What is asked -
1. Answer these questions using the harmonic centrality thread.
(a) According to the second post, which Python version are the tests executed in?
(b) Which package does the implementation use to deterministically hash dictionaries?
(c) On which SLURM cluster were the tests run?
2. From the harmonic centrality thread, quote the part that opens with the words containing "Test on SLURM" and closes with "implementation with OpenMPI.".
3. Continue the harmonic centrality thread from the point where it stops.

Parallel harmonic centrality #3581

LucaCappelletti94 · 2019-09-13T13:11:14Z

Parallel harmonic centrality

Implemented parallel version of harmonic centrality, using [Pool from multiprocessing] to(https://docs.python.org/3/library/multiprocessing.html#multiprocessing.pool.Pool).

Extra features

Additionally, the version includes both compressed caching using compress_json and parallelization across SLURM clusters computing nodes (such as Galileo) with virtual shared disk. The SLURM parallelization is achieved simply by touching a temporary file, so to avoid having to deal with inter-node communication systems such as OpenMPI
at this scale. The implementation also uses auto_tqdm to show an optional loading bar as the various tasks are completed.

Requirements

The implementation requires a number of packages to be added to the requirements:

touch, used for a touching an empty file.
compress_json, for reading and writing temporary compressed JSON files.
auto_tqdm, for showing an optional loading bar automatically adapted to its context (either jupyter or console)
dict_hash, for deterministically hashing dictionaries. Used for creating the cache path names.

Comparison with single-thread version

I have run a comparison on a 12 thread machine and the parallel implementation, as can be expected, vastly outperforms the single-thread one:

Test on SLURM cluster

Tests have been run on the Cineca's Galileo SLURM cluster to verify that the proposed method (touched temporary files) works properly and so far no collision have been identified, even though they should be possible even though unlikely since rarely SLURM jobs get to start all together. Better synchronization, if needed, can be surely achieved by wrapping the proposed implementation with OpenMPI.

I hope this work can be useful.

Have a nice day,
Luca

LucaCappelletti94 · 2019-09-13T13:17:23Z

I see that the integration fails for two reasons: either the requirements as I have specified in the setup.py file are not installed or the notation f"{variable}" is not supported in python 3.5, version in which the test is executed.

I'm resolving these now.

LucaCappelletti94 · 2019-09-13T14:00:13Z

I see that some tests fail because the scipy module is absent and some other tests (bethe_hessian_matrix), which don't seem to be related to the new proposed method fail, for instance AttributeError: module 'networkx' has no attribute 'algebraic_connectivity', which again has little to do with my method.

All the tests related to my method pass positively on travis, even though there still is failure to install the required packages on appveyor:

test_parallel_harmonic_centrality.TestParallelHarmonicCentrality.test_bal_tree ... ok
test_parallel_harmonic_centrality.TestParallelHarmonicCentrality.test_big_graph_harmonic ... ok
test_parallel_harmonic_centrality.TestParallelHarmonicCentrality.test_clique_complete ... ok
test_parallel_harmonic_centrality.TestParallelHarmonicCentrality.test_cycle_C4 ... ok
test_parallel_harmonic_centrality.TestParallelHarmonicCentrality.test_cycle_C5 ... ok
test_parallel_harmonic_centrality.TestParallelHarmonicCentrality.test_empty ... ok
test_parallel_harmonic_centrality.TestParallelHarmonicCentrality.test_exampleGraph ... ok
test_parallel_harmonic_centrality.TestParallelHarmonicCentrality.test_p3_harmonic ... ok
test_parallel_harmonic_centrality.TestParallelHarmonicCentrality.test_p4_harmonic ... ok
test_parallel_harmonic_centrality.TestParallelHarmonicCentrality.test_singleton ... ok
test_parallel_harmonic_centrality.TestParallelHarmonicCentrality.test_weighted_harmonic ... ok

How can I proceed?

Record list -

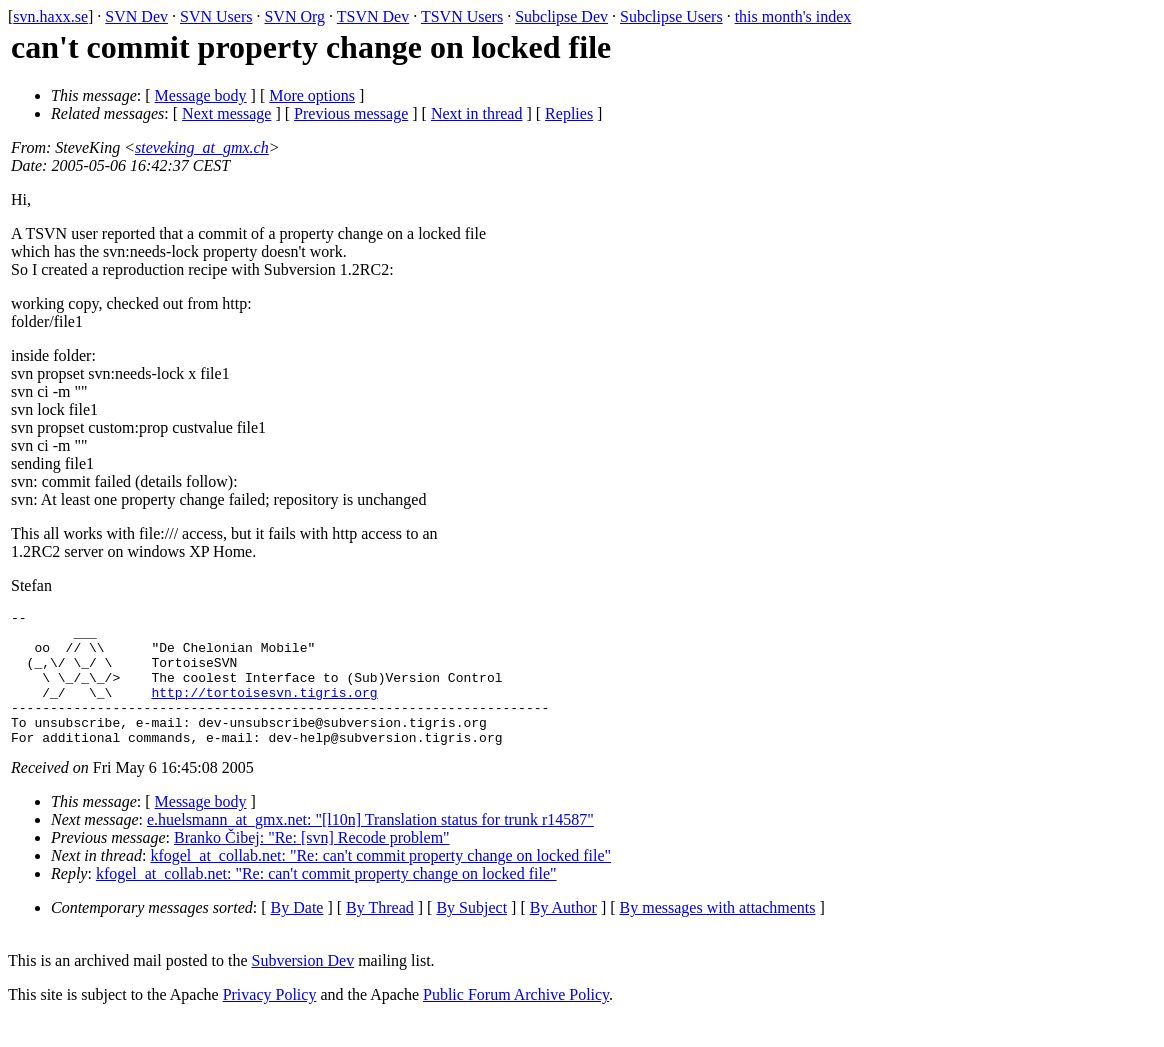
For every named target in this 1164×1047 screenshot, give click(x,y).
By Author (563, 934)
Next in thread (477, 113)
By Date (297, 934)
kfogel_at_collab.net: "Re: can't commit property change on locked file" (380, 882)
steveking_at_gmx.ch (202, 147)
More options (312, 95)
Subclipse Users (671, 16)
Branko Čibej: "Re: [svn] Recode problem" (312, 864)
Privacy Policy (270, 1021)
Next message (226, 113)
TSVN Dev (373, 16)
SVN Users (216, 16)
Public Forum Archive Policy (516, 1021)
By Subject (471, 934)
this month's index (793, 16)
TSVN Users (462, 16)
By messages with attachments (718, 934)
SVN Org (294, 16)
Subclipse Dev (561, 16)
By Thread (380, 934)
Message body (201, 95)
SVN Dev (136, 16)
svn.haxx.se (50, 16)
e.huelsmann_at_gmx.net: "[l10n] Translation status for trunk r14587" (370, 846)
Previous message (351, 113)
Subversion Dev (303, 987)
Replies (569, 113)
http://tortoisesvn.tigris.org (264, 710)
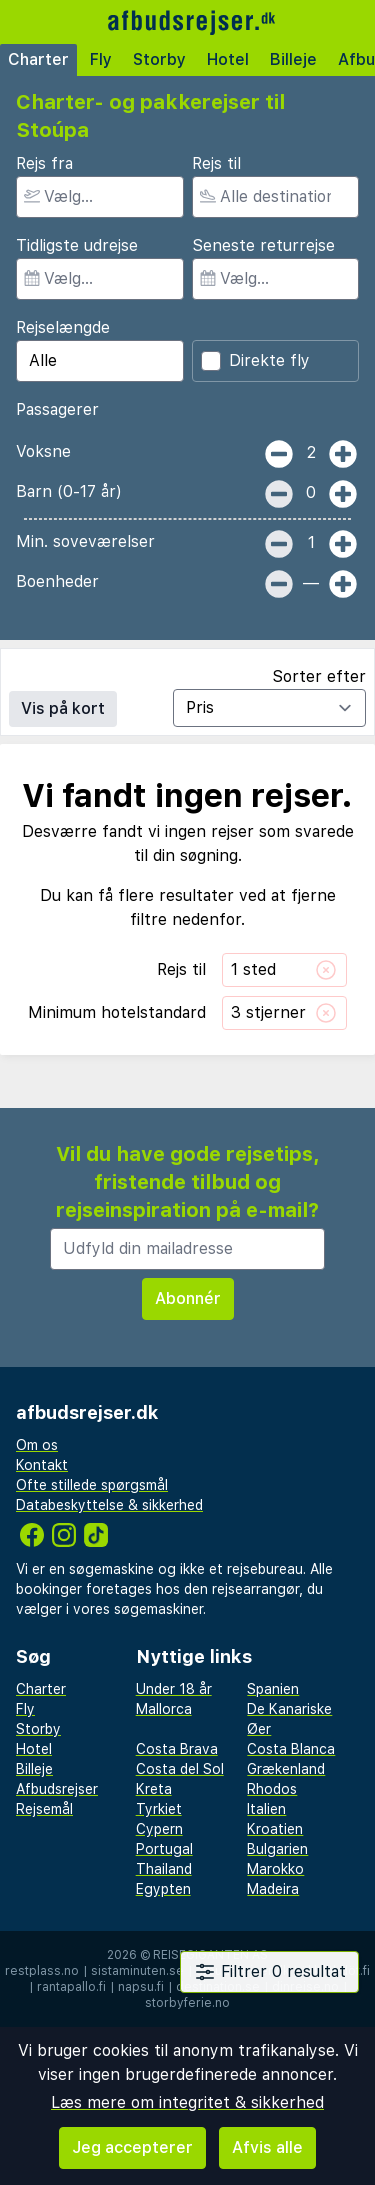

Task-by-task outputs -
1.
(a) Python 3.5
(b) dict_hash
(c) Cineca's Galileo SLURM cluster

2.
Test on SLURM cluster

Tests have been run on the Cineca's Galileo SLURM cluster to verify that the proposed method (touched temporary files) works properly and so far no collision have been identified, even though they should be possible even though unlikely since rarely SLURM jobs get to start all together. Better synchronization, if needed, can be surely achieved by wrapping the proposed implementation with OpenMPI.

3.
Luca

dschult · 2019-09-13T15:19:09Z

To handle the absence of some packages follow the boilerplate code found in e.g. eigenvector.py at the bottom (basically you move the import into the function and put a setup_module function at the bottom of your module so the tests can skip when scipy is not installed.

It looks like the touch package is not getting loaded on appveyor. Can you tell me anything about it? Are there any other libraries you are importing that will be increasing the required packages to run networkx? We may have to handle them in a similar way to how we handle scipy.

I should warn you before you put too much more effort into this that we have not settled on a platform/library for parallel algorithms yet. Search through previous issues for "parallel"
to see previous discussions about parallel libraries. It may be different now in 2019, but in the past it wasn't clear which libraries to use -- so much seems to depend on the hardware setup, etc. Do you have a perspective that python parallel libraries have become uniform, or that one library is becoming the de facto parallel interface?

LucaCappelletti94 · 2019-09-13T16:05:46Z

To handle the absence of some packages follow the boilerplate code found in e.g. eigenvector.py at the bottom (basically you move the import into the function and put a setup_module function at the bottom of your module so the tests can skip when scipy is not installed.

I'll look into that, but I don't use scipy and to my knowledge nor does any package I use, so it remains unclear to me as to why the error pops up.

It looks like the touch package is not getting loaded on appveyor. Can you tell me anything about it? Are there any other libraries you are importing that will be increasing the required packages to run networkx? We may have to handle them in a similar way to how we handle scipy.

Touch is a simple package that just wraps an open(path, "w") with a semantically significant name, nothing much. I chose to use it just for making more semantically clear the purpose of that function. The other packages required are listed in the first message: these are compress_json, auto_tqdm and dict_hash. The packages are not a firm requirement, but for instance on a graph I had to tackle in a paper I'm working the resulting JSON was about 3GB, so saving compressed partial results helped to avoid bloating the disk.

dict_hash is only needed when using the cache, and as said before is not a firm requirement for the package to run, but if the execution is interrupted (by either a MemoryError or a KeyInterrupt by the user) the cache helps to avoid recomputing the nodes.

Finally, auto_tqdm while not essential helps (at least me) having an idea when the section of the script will be done running and if one needs to report the expected completion time or pays for the computing time it can be a helpful information.

I should warn you before you put too much more effort into this that we have not settled on a platform/library for parallel algorithms yet. Search through previous issues for "parallel"
to see previous discussions about parallel libraries. It may be different now in 2019, but in the past it wasn't clear which libraries to use -- so much seems to depend on the hardware setup, etc. Do you have a perspective that python parallel libraries have become uniform, or that one library is becoming the de facto parallel interface?

To my knowledge multiprocessing is the go-to library for parallel execution, as all my projects (and colleagues at my laboratory) dealing with python and parallel programming use it, but I should stress that I do not possess any statistics on parallel programming packages usage. I should look into this more.

...after going down a rabbit hole of parallel programming for the last 40 minutes...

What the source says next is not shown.